Merci Nolwenn on essaie de finir comme on peut et on va essayer d’accumuler ensuite de désherber de tailler d’amplifier de réécrire de monter toute cette matière accumulée depuis quarante jours. Et évidemment lire beaucoup lire les compagnons du TL, discuter de nos textes, de nos expériences, de nos montages et du reste. Merci merci fort pour ces mots qui aident tellement à aller chercher l’énergie en cette fin de cycle. À bientôt dans tes textes !
Camille ton écriture est vraiment à poursuivre, tout cela est un projet qui nous tiens en tension à chaque fois, immergés dans cette mère et dans les émotions de cet enfant, nous devenons cette femme et cet enfant par ton écriture et portons ce fardeau avec toi, avec eux. Merci pour tout cela, Camille, poursuis, même maintenant que c’est la rentrée, nous devons tenir le fil de cela, c’est vital.

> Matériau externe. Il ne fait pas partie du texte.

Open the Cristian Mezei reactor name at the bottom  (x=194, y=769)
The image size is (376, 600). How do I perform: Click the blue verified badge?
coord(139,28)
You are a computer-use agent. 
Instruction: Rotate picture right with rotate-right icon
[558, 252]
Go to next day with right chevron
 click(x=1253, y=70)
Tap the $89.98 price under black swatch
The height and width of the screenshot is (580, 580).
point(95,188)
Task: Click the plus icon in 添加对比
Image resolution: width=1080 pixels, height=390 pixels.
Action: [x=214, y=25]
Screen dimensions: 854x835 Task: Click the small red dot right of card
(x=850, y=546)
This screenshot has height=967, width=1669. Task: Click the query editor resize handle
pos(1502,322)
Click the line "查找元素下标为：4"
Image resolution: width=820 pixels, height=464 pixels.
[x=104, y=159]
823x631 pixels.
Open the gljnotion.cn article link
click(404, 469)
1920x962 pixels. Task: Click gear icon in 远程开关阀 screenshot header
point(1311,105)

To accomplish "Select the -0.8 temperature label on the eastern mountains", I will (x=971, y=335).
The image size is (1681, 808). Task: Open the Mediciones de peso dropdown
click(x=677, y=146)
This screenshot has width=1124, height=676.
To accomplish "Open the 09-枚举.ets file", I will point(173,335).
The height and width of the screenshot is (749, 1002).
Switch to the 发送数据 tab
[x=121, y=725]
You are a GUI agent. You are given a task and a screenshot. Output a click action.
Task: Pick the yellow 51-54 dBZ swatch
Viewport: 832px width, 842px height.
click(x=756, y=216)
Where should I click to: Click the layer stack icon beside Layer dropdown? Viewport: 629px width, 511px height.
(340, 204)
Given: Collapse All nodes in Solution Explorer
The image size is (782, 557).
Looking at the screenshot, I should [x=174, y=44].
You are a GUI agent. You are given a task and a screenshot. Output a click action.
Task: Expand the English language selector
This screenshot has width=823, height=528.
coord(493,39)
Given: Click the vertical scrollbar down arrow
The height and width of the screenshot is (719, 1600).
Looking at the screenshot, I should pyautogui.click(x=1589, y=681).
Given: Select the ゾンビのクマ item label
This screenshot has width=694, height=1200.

« Ces réveils sans personne pour me regarder » je te lis ce matin . Je rejoins ton urgence d’écrire et sa patience, sa violence pesée en mots, creusée en phrase, entre jaillissement et lente fermentation. Une lecture si intense. Pas encore lu les pdf (sans doute trop préoccupée par le mien) . Bonne rentrée et surtout du temps d’ecrire.